For your ease with Super Bowl planning, we are happy to make this recipe prominently easy for you to find. It’s right here! These wings are fried and use store-bought sauce. There’s some mess involved then with frying, but there’s no prep work. And the flavor is just what you want in a wing: fire with crunch. Deep-fried wings simply outclass oven-baked. And if you consult the great book Fat, then you know that some fat in our lives is not a luxury but a necessity.
The red sauce here, perhaps the cardinal ingredient, would make any Aztec or Mayan proud. We used Frank’s Original REDHOT sauce, the one specified in the recipe. Frank’s sauces are widely available, and they are terrific products. [Our market has three Frank’s flavors but we were careful to use the original, basic, fire-instigating sauce.]
This is a case where store-bought is just simply better than home made. Plan on enjoying the wings, and please don’t concern yourself with list of ingredients on the back label of the bottle.
Wings do not get better.
Santa Fe Chicken Wings
Yield: 25 Wings
Ingredients:
- Vegetable oil for frying based on your fryer’s instructions
- 2 ½ pounds (around 25 wings) trimmed and separated
- ¼ cup (½ stick) hot, melted unsalted butter
- ¼ cup Frank’s Original REDHOT sauce
- ¼ cup chile sauce
- 1 teaspoon chile powder
Preparation:
Heat the oil in a fryer to 400°F. Deep fry the wings for 12 minutes or until crispy and no longer pink. Drain well.
Combine the melted butter, hot sauce, chile sauce, and chile powder in a small bowl. Mix well.
Pour the sauce over the wings and toss to coat.
Notes:
We love our wings drenched. So, for 25 wings we doubled the amount of sauce in the recipe above. Every square inch of our wings was saturated. There was plenty of heat in every bite. And, these thoroughly coated wings were delightful to eat as leftovers the next day.
Source: Wings Across America by Armand Vandersitgchel
Super Bowl 2012: Great Ideas for You and Yours
It’s just one week away until the Jets win the Super Bowl.
Oh, no, I’m getting ahead of myself.
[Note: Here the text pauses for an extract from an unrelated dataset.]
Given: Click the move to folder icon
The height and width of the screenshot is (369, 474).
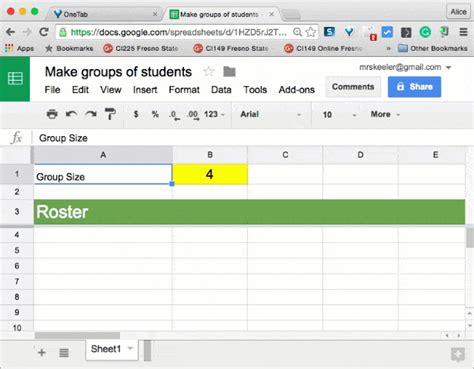Looking at the screenshot, I should click(x=229, y=71).

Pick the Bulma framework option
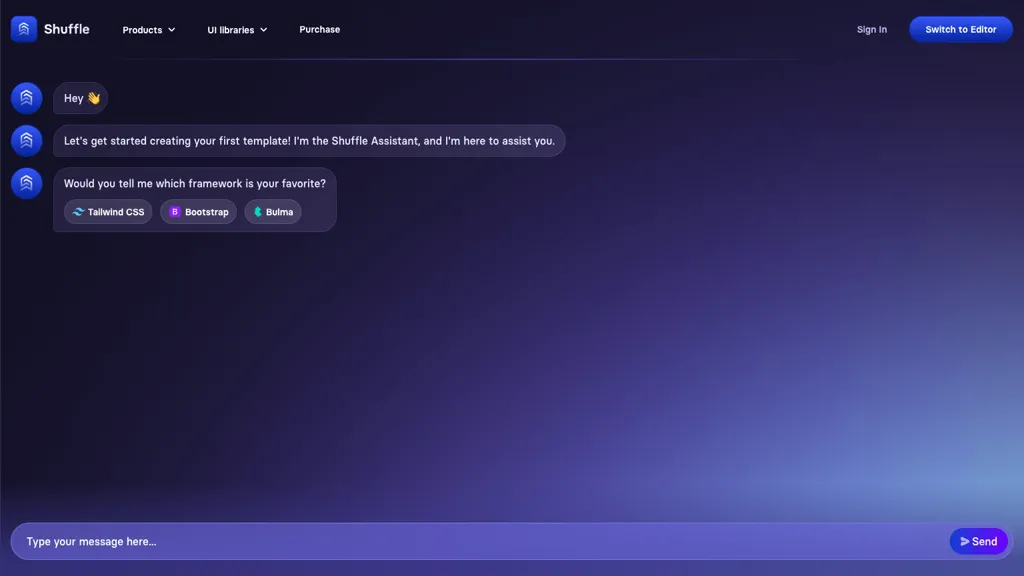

I guess it will be a week and a year — or a decade and a week if those team members keep fighting with each other. In the meantime, for that big game next Sunday, we’ve posted recipe ideas from the past that are perfect for a Super Bowl party. Whether you are planning a table for twenty or just for two, here are some recipes to consider:
- Texas-Style Chili
- Brian’s Super Chili Nachos
- Brian’s Frozen Mango Daquiri
- Two Sumptuous Crab Cakes
- Brian’s Spicy Mango Salsa
- Classic Cookie: Grandma Rose’s Chocoloate Layer Cookies
We’ve updated the recipes for these goodies today, and we are reposting them today. These ideas are ready for you to consider and you can begin shopping early in the week. You’ll want to find mangos timed to fully ripen just by next Sunday. Do not, under any circumstances, make the cookies until next Saturday or Sunday. They are very delicate and appear to spontaneously evaporate. That’s my story for Suzen and I am sticking by it.
Besides being delicious, we’ve arranged these recipes so that they truly work together. The Texas-Style Chili is great on its own, but it was destined to sit on top of those nachos. The heat of the chili demands a soothing beverage and the mango daquiri is our tropical solution. Since you’ll be buying mangos anyway, why not make a mango salsa, too. [No, you can't eat too many mangos.] And that salsa can do triple duty: you can use it directly with chips, with the nachos, or on top of the crab cakes.
So, these recipes — good unto themselves — are a perfect mix-and-match base to last you through every quarter of the game. Plus the overtime!